Wird er Recht behalten? Muss ich auf ewig mit dem, was mich nicht schlafen lässt, zurecht kommen? Oder darf ich mich öffnen? Eine Veränderung herbeiführen, dessen Währung Schmerz bedeuten kann?

Über mir verfinstert sich der Himmel. Die einstigen Schäfchenwolken weichen bedrohlich ausschauenden Gewitterwolken. Der Wind dreht von Ost nach West und meine wilde Lockenmähne peitscht mir ins Gesicht. „Wie passend“, denke ich still bei mir und frage mich, ob das Wetter gerade der Indikator für meine Gemütslage ist. Ein Lackmus-Papier meiner Seele. Soll ich das Risiko eingehen und das, was mich umtreibt, jemandem erzählen? Wem kann ich mich anvertrauen, wenn selbst ein Teil der Familie mich davor warnt, es zu tun? Der aufkommende Sturm lässt mich frösteln. Oder ist es die Konstatierung, die vom Inneren meines Schädels vehement an meine Schläfen klopft, dass ich alleine bin. Isoliert. Wie ein einzelner fauler Apfel?
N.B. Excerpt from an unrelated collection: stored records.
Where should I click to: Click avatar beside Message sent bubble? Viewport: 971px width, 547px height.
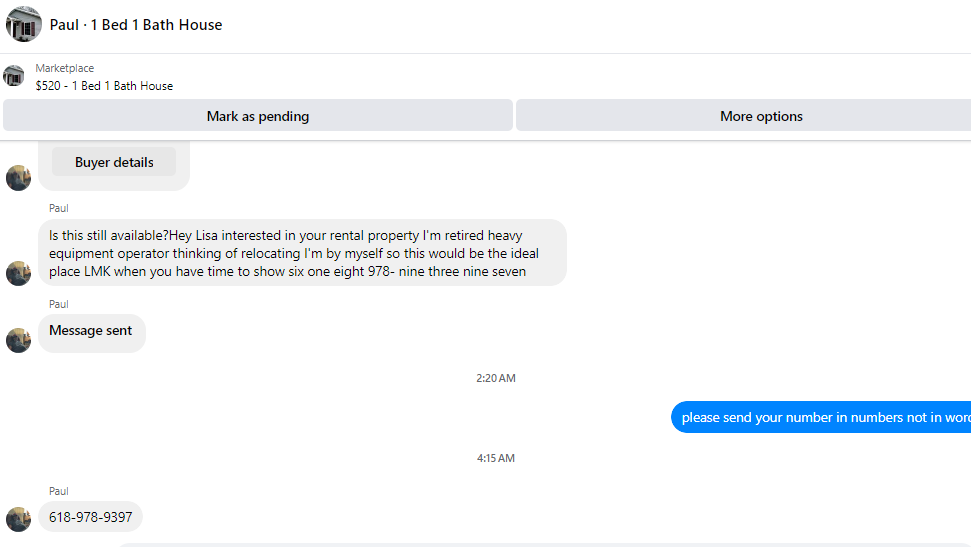click(19, 340)
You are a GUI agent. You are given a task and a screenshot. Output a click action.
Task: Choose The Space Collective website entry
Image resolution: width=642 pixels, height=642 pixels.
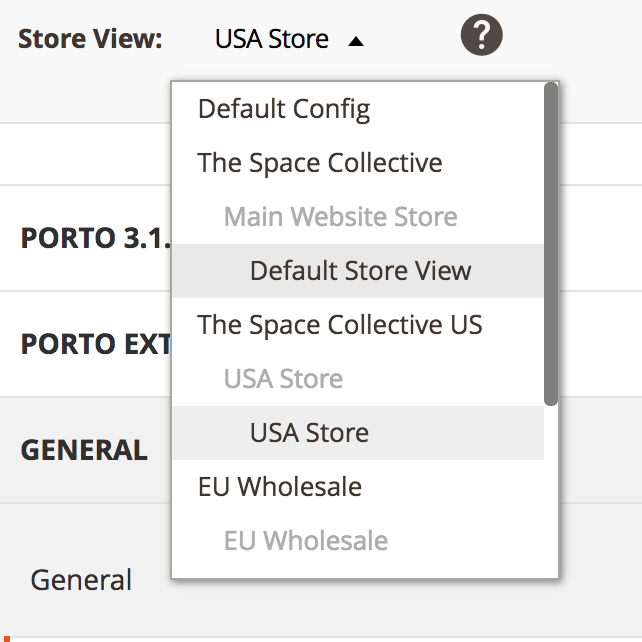320,163
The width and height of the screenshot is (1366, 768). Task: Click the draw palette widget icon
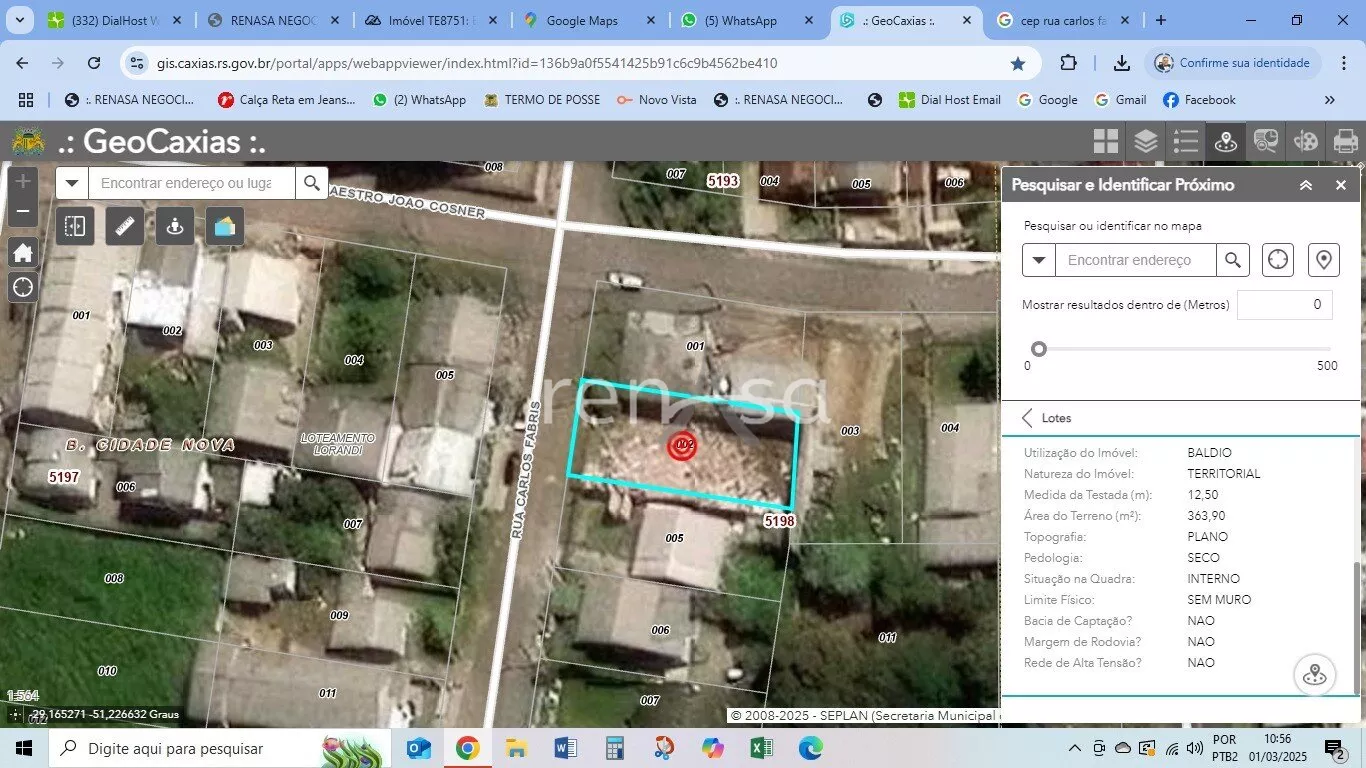coord(1305,142)
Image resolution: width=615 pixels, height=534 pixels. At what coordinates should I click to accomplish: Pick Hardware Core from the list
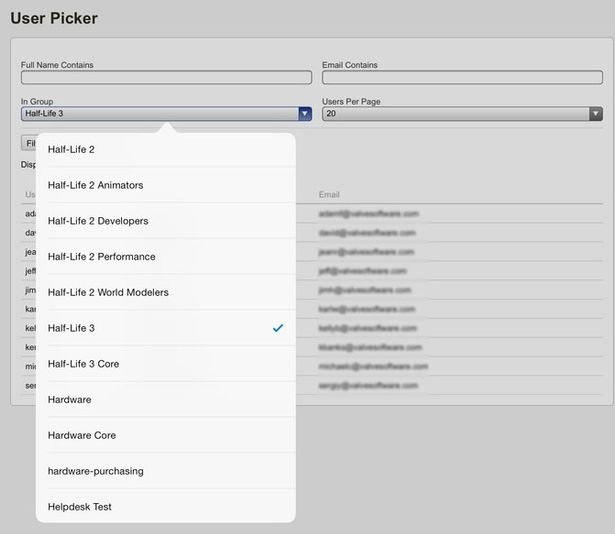tap(166, 435)
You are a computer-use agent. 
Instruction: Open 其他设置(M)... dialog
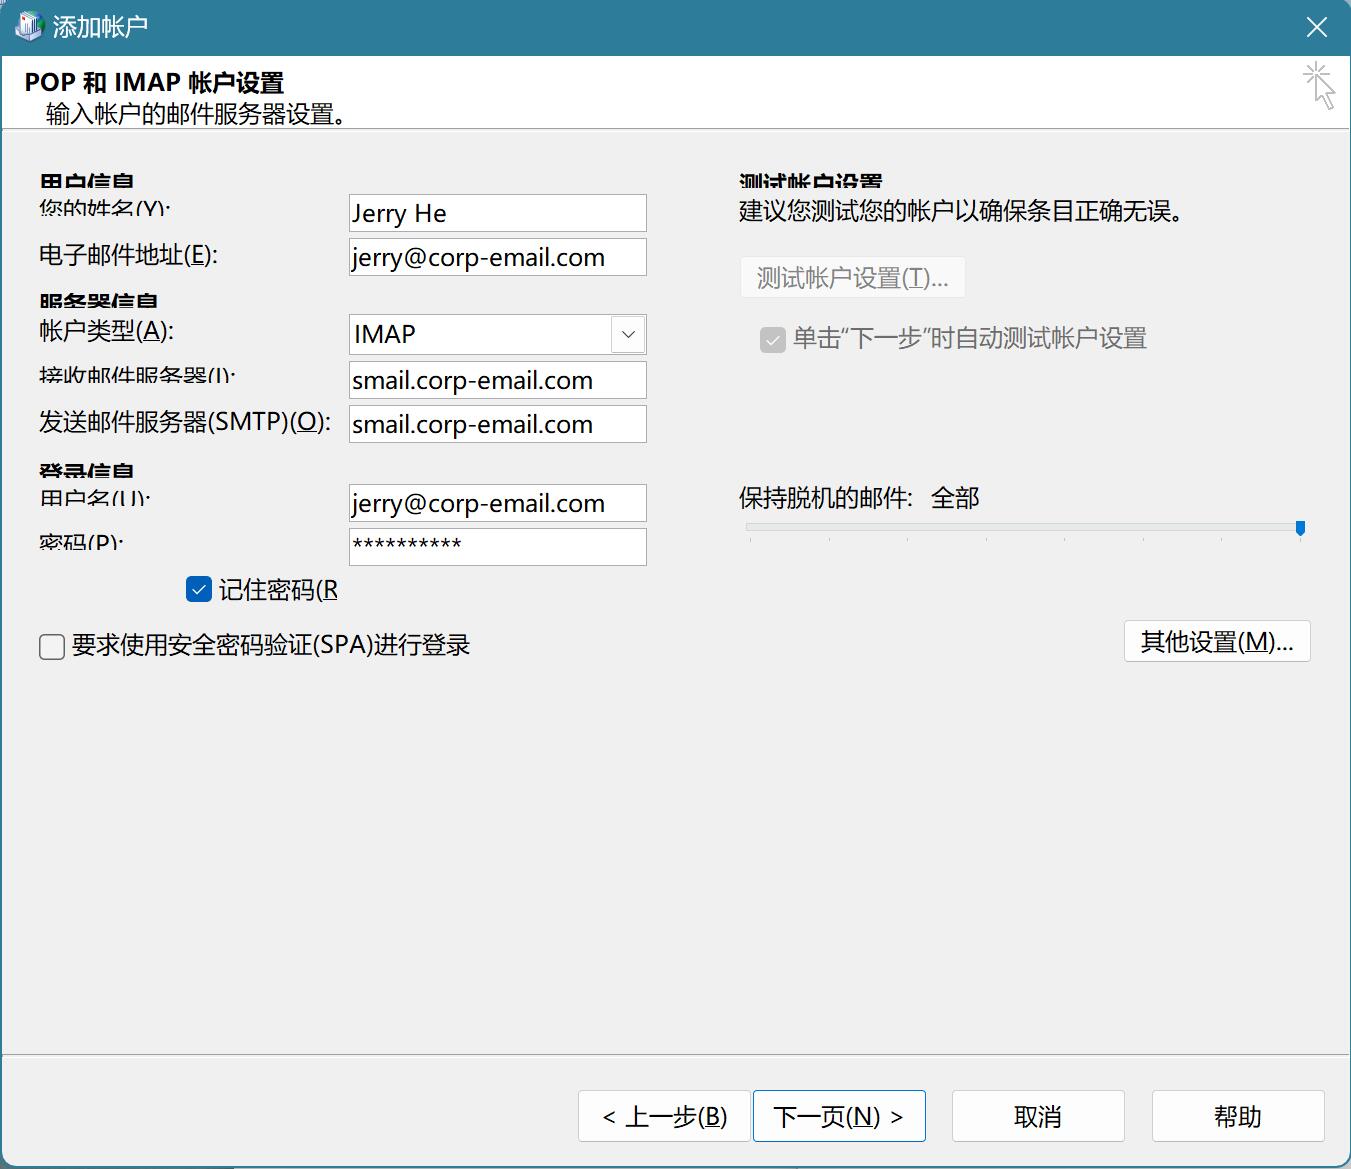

Erste leichte Tropfen fallen vom Himmel. Ich schaue wieder nach oben. Wie zur Bestätigung meines Gedankenspiels öffne ich den Mund und versuche die Geheimnisse, die seicht auf meiner Zunge landen, zu fangen. Der Schauer der Erkenntnis beginnt. Dass ich welche bewahren kann, habe ich schon über Jahre bewiesen. Keiner weiß davon. Nur Papa. Selbst Mama würde es nicht verstehen. Würde mich verurteilen. Diese stolze Frau. In ihrer Gedankenwelt ist für so etwas kein Platz. Möglicherweise hat sie es ja doch gespürt, diese Veränderung meiner Selbst? Eine Mutter sollte so etwas doch bemerken. Aber wahrscheinlich eher nicht. Sie ignoriert gekonnt das, was nicht sein darf. Für sie bin ich nach wie vor ihr kleines Mädchen. Selbst mit fast sechzehn Jahren bleibe ich ihre kleine Samantha.

Woher nehme ich bloß die Kraft, um ihr und allen anderen zu sagen, dass ich ab nun SAM genannt werden möchte?